EXERCISE OBJECTIVE:
Below this line is the material. Write out only its lines from the one containing "More payment options (820, 673)" through the one containing "DJ Babus (465, 1804)", both kept, exactly.

INFORMATION SHOWN:
######

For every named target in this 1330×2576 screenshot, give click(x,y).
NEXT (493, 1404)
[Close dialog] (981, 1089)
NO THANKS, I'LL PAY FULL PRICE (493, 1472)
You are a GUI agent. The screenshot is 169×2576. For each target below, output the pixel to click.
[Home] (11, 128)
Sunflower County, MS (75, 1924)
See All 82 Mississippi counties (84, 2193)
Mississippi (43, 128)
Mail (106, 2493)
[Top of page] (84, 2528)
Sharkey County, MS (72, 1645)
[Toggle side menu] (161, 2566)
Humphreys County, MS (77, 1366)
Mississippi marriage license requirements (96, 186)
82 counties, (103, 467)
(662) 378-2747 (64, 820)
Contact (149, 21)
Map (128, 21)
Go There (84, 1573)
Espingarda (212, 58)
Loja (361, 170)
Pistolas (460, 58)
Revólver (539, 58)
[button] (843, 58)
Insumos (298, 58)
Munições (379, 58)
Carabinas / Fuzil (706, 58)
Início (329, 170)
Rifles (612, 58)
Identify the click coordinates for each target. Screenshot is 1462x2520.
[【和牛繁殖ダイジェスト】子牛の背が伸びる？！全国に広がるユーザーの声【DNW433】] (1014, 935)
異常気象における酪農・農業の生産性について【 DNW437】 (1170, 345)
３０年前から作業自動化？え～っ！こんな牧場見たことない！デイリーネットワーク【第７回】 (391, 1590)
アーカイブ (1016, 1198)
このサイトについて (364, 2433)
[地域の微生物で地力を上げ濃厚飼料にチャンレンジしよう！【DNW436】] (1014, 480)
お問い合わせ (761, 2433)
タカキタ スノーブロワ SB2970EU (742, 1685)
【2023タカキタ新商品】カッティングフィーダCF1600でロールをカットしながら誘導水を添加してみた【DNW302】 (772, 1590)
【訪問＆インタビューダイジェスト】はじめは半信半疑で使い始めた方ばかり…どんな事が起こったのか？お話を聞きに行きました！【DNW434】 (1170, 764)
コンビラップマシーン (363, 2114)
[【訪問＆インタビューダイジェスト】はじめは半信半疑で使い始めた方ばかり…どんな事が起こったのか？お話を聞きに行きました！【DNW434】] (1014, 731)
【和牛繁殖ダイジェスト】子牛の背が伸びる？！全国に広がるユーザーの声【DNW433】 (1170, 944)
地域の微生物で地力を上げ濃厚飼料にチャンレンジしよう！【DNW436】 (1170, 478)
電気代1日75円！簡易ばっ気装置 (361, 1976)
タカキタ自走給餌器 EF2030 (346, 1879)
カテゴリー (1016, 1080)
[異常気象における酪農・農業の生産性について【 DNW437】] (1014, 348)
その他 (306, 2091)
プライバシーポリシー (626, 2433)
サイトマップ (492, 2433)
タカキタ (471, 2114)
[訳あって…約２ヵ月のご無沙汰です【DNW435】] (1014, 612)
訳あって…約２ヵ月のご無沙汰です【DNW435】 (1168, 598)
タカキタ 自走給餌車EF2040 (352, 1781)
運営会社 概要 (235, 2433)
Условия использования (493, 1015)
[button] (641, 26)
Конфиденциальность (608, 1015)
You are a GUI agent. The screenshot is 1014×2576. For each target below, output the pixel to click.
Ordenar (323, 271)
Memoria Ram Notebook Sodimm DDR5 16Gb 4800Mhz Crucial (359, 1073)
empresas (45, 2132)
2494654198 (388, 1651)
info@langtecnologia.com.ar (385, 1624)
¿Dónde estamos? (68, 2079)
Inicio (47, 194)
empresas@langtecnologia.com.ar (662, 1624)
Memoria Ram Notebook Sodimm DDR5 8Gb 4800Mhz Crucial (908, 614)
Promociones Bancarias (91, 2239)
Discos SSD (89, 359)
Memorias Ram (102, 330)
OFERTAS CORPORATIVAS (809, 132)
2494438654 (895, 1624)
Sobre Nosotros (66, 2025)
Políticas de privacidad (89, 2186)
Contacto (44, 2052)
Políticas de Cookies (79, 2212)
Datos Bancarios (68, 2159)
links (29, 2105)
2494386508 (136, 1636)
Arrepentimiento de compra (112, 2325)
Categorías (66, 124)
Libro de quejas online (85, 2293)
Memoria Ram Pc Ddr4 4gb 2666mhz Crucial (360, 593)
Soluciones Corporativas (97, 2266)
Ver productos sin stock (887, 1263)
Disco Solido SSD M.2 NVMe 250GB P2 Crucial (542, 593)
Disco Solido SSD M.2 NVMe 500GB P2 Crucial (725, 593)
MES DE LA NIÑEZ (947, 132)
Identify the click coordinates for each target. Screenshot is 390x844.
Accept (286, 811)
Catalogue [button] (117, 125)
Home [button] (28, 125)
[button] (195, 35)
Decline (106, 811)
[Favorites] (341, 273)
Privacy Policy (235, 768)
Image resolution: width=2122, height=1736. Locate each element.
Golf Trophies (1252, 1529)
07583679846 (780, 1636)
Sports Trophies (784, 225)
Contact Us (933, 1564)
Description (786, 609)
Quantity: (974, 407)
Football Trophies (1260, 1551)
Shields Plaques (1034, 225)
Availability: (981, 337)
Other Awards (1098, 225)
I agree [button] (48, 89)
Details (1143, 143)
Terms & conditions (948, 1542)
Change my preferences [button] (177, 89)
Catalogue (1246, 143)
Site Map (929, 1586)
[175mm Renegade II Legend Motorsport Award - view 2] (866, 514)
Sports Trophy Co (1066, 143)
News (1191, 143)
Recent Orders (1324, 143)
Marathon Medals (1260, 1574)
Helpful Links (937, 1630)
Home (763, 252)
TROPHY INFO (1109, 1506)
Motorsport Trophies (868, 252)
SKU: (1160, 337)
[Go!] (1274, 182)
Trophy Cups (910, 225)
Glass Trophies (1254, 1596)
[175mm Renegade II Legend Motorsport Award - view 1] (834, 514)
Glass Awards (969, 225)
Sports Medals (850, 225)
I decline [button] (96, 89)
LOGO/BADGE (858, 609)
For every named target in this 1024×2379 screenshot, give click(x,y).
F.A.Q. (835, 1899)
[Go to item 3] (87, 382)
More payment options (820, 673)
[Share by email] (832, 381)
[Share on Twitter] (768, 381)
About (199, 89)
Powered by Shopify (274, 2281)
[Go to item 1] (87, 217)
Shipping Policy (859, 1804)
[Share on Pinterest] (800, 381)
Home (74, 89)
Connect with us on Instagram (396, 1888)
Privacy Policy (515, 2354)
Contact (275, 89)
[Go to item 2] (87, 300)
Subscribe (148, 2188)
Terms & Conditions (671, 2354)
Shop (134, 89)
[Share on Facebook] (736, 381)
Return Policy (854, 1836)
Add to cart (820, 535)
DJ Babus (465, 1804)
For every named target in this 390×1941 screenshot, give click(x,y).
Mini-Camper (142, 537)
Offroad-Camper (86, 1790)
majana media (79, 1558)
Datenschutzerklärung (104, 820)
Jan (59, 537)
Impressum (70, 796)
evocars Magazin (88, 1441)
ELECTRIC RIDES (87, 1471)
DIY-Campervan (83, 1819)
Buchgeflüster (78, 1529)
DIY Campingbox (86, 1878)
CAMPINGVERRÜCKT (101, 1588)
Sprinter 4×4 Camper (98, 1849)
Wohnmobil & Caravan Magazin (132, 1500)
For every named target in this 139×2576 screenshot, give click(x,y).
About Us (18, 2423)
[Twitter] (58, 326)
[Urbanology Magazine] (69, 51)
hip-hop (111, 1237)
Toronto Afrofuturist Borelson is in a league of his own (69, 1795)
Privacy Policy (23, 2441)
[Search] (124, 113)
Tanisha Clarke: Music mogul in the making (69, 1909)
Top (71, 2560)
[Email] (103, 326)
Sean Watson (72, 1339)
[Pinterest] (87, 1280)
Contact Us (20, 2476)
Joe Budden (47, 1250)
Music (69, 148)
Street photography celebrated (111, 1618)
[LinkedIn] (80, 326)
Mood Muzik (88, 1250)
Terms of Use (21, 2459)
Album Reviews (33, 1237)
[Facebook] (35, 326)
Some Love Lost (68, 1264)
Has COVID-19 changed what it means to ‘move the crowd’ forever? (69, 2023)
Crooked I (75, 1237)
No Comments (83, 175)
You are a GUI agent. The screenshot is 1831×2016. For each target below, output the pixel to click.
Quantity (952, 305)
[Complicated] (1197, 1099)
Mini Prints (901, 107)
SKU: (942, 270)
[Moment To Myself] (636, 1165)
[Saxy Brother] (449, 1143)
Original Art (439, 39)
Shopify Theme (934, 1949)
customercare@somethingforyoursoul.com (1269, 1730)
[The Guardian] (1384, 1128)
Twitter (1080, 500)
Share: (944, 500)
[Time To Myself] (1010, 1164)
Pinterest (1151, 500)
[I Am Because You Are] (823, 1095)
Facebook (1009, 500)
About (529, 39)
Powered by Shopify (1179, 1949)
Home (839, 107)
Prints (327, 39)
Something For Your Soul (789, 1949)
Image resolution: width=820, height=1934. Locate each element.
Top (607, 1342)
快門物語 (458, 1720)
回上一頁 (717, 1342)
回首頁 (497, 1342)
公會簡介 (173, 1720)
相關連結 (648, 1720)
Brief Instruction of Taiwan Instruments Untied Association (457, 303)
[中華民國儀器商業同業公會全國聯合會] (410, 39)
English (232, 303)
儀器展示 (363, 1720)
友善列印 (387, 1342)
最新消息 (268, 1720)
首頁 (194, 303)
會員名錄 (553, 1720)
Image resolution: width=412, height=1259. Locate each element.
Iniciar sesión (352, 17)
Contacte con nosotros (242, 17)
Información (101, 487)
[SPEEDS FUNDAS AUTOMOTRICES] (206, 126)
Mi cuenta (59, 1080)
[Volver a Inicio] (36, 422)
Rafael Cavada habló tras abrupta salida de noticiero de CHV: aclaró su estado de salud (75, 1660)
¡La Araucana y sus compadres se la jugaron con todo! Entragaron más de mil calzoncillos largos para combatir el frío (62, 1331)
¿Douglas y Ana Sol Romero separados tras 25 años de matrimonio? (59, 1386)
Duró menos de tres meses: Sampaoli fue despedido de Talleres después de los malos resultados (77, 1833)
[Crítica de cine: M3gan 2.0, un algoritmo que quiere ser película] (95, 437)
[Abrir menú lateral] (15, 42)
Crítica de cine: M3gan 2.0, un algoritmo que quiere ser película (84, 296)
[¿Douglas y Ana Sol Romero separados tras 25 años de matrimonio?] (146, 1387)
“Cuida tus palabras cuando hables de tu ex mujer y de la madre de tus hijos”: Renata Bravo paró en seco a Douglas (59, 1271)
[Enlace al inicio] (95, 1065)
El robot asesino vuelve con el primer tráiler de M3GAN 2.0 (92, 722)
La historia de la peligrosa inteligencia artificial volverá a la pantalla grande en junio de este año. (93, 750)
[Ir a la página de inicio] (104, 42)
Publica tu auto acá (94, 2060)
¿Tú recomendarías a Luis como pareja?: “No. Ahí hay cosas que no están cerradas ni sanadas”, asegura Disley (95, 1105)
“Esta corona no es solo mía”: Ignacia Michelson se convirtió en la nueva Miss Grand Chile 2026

######

ANSWER TO THE EXERCISE:
More payment options (820, 673)
[Share by email] (832, 381)
[Share on Twitter] (768, 381)
About (199, 89)
Powered by Shopify (274, 2281)
[Go to item 1] (87, 217)
Shipping Policy (859, 1804)
[Share on Pinterest] (800, 381)
Home (74, 89)
Connect with us on Instagram (396, 1888)
Privacy Policy (515, 2354)
Contact (275, 89)
[Go to item 2] (87, 300)
Subscribe (148, 2188)
Terms & Conditions (671, 2354)
Shop (134, 89)
[Share on Facebook] (736, 381)
Return Policy (854, 1836)
Add to cart (820, 535)
DJ Babus (465, 1804)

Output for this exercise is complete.